* **Short exercise**
Can you rename "Summary" to "Description" in the part of the records that opens with the line containing "Click the About this item heading" and closes with the line containing "click(709, 18)", and give back only those lines with nothing else changed?

* **Records for this exercise**
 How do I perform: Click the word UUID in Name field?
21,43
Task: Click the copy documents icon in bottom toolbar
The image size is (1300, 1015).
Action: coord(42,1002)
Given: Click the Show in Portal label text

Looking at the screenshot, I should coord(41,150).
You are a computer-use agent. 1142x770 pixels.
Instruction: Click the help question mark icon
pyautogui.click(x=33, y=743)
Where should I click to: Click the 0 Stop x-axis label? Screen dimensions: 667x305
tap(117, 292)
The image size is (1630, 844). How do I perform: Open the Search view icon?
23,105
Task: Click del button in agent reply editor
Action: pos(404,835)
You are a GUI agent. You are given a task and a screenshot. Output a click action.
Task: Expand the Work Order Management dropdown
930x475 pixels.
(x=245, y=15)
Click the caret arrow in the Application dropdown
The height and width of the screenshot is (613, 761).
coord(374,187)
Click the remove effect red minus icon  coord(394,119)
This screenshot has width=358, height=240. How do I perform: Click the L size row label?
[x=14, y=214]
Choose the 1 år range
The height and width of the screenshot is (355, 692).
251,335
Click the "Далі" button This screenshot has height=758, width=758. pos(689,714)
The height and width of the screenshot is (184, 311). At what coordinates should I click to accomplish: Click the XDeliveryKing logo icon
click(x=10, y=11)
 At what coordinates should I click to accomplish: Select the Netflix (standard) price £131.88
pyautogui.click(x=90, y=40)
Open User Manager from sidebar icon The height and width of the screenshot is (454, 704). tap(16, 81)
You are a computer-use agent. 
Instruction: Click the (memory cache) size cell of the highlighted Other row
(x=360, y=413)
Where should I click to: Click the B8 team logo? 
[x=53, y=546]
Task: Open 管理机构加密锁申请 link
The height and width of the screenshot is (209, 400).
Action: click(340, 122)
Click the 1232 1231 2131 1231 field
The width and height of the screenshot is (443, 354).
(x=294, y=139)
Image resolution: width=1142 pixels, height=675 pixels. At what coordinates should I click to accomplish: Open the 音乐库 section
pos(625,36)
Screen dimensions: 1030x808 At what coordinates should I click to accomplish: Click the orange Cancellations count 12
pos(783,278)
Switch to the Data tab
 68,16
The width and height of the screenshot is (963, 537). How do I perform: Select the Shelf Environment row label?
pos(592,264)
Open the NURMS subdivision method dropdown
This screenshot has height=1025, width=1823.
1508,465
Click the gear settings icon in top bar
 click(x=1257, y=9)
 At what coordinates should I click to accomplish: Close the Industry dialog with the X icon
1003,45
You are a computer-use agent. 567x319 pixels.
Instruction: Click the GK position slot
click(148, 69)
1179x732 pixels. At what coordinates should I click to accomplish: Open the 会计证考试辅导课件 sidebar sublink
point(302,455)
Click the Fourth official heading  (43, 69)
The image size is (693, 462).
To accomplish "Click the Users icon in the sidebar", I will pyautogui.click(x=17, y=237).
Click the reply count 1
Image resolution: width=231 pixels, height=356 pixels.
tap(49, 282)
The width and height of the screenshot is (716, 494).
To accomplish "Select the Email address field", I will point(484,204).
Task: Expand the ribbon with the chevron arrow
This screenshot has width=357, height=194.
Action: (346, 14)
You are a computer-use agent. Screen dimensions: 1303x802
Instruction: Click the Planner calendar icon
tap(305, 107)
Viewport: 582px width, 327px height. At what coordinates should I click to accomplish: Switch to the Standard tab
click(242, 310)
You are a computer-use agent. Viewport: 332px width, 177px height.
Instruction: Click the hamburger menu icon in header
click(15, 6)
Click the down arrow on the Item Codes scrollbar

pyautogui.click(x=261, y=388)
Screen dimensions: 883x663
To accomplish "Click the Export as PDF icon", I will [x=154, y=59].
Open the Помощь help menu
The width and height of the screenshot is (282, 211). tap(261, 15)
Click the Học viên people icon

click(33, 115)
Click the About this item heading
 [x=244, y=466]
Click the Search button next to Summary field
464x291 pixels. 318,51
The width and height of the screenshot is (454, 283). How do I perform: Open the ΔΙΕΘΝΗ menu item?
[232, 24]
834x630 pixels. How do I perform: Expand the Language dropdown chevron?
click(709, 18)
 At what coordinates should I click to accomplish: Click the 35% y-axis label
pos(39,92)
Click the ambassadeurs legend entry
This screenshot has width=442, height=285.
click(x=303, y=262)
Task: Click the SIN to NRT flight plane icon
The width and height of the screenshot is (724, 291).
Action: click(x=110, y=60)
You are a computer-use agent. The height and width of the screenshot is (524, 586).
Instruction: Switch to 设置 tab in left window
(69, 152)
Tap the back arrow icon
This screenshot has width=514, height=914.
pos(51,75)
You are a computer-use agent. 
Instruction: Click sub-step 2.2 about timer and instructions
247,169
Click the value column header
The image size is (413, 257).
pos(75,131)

* **Answer in full**
Click the About this item heading
 [x=244, y=466]
Click the Search button next to Description field
464x291 pixels. 318,51
The width and height of the screenshot is (454, 283). How do I perform: Open the ΔΙΕΘΝΗ menu item?
[232, 24]
834x630 pixels. How do I perform: Expand the Language dropdown chevron?
click(709, 18)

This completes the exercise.